Suppose we have a surface parametrized by $\sigma$, (unknown) but suppose we also have parametrized surface $\sigma_0$ known I'm aiming to minimizing an integral involving a term like
$$ F_I = \begin{pmatrix} \lVert \sigma_u \rVert^2 & \left\langle \sigma_u, \sigma_v \right\rangle \\ \left\langle \sigma_u, \sigma_v \right\rangle &\lVert \sigma_v \rVert^2 \end{pmatrix} $$
Like wise we have $F_I^0$ for $\sigma_0$. I want to preserve local isometries between $\sigma$ and $\sigma_0$ and the only way I thought to achieve this was to use an integral
$$ E(F_I) =\int_U \lVert F_I - F_I^0 \rVert^2_2 dU = \int_U \mathcal{L}(u,v,\sigma_u,\sigma_v)dU $$
Which makes sense to me, I would be able to differentiate the integral (i.e. Euler Lagrange equations) If I were using the Frobenious norm, but I'm assuming norm $2$, i.e. max eigenvalues of $A^T A$, $A$ 2x2 matrix.
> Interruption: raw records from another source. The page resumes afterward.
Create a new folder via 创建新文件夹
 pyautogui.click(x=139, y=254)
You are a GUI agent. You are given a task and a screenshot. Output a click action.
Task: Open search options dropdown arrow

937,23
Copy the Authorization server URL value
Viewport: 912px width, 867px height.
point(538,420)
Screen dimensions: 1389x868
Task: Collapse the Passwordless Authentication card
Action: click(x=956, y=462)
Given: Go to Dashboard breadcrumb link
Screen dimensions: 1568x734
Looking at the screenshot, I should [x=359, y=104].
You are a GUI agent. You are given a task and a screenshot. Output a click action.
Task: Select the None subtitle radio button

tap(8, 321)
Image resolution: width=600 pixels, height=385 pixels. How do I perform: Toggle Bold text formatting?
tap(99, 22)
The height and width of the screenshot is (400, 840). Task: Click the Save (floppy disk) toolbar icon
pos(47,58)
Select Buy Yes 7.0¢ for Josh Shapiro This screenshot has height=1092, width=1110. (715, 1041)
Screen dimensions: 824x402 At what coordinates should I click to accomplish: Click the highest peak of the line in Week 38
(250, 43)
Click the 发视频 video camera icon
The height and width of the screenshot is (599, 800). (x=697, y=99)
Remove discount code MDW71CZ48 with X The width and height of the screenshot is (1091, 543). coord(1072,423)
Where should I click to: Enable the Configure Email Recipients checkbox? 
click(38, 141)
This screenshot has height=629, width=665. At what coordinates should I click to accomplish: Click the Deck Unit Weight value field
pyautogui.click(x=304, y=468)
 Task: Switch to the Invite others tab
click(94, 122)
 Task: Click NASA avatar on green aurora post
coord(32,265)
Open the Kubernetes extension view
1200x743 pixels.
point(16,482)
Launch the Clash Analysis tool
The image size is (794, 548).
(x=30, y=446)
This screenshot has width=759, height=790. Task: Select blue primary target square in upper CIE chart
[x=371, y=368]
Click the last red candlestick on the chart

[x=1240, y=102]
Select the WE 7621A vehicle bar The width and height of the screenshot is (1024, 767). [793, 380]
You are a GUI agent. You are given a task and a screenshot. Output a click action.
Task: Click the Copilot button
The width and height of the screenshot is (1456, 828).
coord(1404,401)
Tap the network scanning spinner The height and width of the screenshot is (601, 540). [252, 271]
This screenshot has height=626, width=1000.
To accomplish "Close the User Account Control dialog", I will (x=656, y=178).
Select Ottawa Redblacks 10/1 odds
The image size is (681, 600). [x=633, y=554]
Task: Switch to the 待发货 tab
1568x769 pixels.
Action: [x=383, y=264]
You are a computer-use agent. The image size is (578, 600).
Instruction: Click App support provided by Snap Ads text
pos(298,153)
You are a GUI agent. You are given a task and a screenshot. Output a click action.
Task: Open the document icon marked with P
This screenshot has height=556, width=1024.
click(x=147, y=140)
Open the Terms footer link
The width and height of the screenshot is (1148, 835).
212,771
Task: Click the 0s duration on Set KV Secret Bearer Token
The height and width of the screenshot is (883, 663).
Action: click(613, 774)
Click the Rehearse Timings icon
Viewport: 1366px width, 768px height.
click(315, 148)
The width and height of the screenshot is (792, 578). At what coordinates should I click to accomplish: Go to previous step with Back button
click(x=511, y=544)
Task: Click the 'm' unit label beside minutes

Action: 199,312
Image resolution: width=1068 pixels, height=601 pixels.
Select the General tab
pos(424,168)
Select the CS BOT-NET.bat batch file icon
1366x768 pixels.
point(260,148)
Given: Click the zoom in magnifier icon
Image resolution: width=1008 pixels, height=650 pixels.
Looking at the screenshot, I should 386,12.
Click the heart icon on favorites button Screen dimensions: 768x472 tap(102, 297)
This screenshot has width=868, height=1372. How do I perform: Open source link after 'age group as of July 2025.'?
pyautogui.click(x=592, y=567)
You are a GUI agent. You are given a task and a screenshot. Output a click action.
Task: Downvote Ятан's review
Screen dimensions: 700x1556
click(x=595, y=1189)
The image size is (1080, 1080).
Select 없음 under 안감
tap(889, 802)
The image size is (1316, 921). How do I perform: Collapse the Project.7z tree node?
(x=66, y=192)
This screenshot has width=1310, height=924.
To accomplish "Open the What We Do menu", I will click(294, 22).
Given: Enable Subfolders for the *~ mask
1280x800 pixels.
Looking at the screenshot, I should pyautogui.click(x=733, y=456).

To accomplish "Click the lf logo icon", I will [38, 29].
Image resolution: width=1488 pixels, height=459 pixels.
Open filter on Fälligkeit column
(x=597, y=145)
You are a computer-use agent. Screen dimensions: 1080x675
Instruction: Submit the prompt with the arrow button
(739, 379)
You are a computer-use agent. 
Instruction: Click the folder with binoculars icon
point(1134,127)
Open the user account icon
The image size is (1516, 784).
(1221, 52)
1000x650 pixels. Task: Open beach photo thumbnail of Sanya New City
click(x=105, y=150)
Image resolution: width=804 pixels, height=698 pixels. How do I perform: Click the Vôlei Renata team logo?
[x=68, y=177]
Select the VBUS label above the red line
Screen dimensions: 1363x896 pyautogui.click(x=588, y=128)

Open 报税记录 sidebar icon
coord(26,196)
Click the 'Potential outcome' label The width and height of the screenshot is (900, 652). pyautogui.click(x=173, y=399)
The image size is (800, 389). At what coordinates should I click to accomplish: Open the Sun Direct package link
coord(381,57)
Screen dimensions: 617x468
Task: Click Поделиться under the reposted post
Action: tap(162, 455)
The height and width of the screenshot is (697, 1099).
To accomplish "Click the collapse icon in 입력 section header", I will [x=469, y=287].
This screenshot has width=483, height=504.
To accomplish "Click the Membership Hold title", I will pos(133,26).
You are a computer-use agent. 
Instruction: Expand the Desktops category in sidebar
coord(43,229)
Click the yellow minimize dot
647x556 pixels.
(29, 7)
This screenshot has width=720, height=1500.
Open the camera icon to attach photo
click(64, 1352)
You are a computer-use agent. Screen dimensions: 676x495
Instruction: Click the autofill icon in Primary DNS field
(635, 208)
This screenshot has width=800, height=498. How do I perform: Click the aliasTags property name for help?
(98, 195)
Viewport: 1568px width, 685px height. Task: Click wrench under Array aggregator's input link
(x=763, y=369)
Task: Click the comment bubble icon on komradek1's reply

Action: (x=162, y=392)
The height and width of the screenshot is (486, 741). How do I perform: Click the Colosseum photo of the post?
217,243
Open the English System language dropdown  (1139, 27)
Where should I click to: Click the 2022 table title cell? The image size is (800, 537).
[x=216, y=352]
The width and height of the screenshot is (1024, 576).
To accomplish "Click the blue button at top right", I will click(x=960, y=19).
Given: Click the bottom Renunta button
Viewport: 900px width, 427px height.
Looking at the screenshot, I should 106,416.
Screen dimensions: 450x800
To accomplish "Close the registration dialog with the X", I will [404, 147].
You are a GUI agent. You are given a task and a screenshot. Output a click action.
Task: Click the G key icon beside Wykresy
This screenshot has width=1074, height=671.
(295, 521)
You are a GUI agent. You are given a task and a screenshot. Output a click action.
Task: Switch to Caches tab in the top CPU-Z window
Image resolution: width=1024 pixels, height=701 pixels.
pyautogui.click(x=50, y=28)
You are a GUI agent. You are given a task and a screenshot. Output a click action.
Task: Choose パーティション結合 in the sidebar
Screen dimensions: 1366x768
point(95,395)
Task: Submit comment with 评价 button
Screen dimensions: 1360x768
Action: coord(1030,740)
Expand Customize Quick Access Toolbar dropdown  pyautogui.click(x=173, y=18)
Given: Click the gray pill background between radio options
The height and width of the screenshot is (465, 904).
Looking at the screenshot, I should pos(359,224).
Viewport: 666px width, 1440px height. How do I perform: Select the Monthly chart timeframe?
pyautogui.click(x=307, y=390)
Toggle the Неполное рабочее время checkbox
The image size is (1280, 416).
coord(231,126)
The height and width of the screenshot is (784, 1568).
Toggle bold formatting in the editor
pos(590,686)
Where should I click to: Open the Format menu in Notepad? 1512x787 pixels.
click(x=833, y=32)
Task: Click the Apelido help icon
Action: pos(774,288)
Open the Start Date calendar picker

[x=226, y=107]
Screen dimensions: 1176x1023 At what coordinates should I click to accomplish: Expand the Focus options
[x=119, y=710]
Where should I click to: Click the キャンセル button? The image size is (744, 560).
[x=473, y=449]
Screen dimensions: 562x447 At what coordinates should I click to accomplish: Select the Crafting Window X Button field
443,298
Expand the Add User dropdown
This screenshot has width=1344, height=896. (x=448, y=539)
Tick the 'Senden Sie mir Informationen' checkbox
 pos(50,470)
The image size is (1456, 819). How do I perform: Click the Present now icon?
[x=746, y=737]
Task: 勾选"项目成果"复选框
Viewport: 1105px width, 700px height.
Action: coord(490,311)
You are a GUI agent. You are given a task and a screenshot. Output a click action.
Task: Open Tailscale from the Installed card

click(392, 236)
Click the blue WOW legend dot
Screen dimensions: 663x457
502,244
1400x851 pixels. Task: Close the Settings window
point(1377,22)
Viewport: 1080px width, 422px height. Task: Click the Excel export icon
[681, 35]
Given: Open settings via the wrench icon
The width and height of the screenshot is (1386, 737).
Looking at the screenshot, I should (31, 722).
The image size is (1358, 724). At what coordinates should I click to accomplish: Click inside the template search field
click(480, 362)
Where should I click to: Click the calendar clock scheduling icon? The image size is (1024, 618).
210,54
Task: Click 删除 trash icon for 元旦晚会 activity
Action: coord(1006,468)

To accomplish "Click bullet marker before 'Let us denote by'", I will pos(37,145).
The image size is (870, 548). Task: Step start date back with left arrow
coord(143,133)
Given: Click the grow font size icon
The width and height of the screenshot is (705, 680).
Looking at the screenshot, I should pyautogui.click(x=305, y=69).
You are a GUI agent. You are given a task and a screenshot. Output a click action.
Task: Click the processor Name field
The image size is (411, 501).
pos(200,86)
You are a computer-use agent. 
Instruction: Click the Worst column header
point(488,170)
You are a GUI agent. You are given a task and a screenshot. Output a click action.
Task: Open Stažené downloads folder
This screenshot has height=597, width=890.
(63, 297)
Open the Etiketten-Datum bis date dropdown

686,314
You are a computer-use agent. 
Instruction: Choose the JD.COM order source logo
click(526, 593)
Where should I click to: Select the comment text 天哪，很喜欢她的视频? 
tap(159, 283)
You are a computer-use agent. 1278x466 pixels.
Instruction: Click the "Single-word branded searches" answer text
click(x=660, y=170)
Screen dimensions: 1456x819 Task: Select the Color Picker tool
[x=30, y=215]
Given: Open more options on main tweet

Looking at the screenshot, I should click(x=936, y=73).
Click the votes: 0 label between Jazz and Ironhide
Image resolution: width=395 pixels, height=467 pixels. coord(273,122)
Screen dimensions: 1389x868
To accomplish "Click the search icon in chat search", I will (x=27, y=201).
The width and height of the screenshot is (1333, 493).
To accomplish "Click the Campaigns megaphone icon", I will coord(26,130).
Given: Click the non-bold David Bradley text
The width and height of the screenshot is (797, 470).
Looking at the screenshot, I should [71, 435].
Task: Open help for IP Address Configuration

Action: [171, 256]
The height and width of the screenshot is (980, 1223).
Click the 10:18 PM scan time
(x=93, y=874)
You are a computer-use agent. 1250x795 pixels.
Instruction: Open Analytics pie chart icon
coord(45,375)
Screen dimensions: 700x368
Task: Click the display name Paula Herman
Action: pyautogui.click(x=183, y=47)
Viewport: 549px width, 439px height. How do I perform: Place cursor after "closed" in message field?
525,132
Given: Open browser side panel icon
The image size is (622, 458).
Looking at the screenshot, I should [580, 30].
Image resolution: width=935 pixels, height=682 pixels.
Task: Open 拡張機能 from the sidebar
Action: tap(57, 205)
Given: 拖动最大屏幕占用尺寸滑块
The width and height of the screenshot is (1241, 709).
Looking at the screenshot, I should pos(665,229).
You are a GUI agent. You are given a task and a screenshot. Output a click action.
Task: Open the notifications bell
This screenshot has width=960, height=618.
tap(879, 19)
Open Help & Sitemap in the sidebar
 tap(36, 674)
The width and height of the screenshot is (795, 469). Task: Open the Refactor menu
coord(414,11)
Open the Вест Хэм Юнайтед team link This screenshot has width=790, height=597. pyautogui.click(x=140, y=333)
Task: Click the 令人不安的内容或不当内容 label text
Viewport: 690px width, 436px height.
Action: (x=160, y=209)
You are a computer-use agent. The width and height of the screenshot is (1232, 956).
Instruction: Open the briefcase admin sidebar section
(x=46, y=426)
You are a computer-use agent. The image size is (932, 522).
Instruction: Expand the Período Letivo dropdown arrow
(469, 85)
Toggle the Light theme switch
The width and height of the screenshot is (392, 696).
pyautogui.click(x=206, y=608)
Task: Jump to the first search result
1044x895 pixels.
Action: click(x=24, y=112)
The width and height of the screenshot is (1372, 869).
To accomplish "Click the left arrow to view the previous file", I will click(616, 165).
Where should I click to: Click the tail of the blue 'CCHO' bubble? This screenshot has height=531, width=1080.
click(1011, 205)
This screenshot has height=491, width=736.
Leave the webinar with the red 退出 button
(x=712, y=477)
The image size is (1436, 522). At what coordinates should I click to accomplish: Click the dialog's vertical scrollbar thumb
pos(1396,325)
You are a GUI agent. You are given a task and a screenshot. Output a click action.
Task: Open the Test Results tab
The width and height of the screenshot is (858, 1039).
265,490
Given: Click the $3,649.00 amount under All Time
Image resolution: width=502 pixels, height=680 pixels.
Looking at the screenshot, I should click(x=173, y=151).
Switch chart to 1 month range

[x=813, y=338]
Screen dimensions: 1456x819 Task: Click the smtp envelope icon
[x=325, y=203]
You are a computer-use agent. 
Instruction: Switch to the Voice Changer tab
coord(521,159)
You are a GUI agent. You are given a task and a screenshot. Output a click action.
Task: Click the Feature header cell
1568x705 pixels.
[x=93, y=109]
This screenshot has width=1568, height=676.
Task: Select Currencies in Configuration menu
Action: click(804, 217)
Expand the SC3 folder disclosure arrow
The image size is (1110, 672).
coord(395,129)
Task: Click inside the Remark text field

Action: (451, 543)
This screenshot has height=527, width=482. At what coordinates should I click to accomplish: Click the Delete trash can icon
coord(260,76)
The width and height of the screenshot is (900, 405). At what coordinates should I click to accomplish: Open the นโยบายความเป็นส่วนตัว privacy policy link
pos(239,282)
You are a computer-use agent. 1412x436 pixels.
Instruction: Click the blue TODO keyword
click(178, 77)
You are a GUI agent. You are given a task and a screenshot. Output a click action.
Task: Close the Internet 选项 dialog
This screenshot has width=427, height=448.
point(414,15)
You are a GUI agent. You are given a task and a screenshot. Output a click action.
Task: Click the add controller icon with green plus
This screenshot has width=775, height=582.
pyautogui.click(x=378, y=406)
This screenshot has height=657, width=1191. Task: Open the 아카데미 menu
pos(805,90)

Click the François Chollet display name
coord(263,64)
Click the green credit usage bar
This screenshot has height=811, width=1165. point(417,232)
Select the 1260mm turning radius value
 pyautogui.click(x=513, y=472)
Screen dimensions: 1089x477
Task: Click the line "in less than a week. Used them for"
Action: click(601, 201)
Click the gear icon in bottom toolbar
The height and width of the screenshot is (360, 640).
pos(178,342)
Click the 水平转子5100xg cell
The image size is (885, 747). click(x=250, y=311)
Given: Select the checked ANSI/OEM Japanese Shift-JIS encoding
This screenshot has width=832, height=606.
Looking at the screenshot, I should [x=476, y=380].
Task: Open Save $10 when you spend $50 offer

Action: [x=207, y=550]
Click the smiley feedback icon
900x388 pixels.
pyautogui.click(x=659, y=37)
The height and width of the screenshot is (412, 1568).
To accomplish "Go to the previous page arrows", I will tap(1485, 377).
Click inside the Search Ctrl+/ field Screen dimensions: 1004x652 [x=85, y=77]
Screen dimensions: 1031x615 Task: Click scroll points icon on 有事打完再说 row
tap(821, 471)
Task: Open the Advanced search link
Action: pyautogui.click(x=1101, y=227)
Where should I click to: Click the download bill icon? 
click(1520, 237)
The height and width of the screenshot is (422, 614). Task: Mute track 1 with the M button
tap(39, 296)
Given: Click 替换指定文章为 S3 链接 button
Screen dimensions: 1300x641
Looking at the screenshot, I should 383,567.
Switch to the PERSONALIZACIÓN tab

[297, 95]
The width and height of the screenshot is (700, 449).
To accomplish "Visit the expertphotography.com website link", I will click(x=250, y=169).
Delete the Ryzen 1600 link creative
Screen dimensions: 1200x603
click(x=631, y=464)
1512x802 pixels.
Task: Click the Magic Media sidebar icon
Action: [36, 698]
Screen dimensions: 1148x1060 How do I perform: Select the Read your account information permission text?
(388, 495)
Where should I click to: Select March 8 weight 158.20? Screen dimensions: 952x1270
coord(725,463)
The question is, is there an easy way to differentiate that integral? namely how do I compute both
$$ \frac{d}{du} \frac{\partial}{\partial \sigma_u} \mathcal{L} = ? \\ $$
and
$$ \frac{d}{dv} \frac{\partial}{\partial \sigma_v} \mathcal{L} = ? $$
I need a suggestion/guideline/insight to solve this.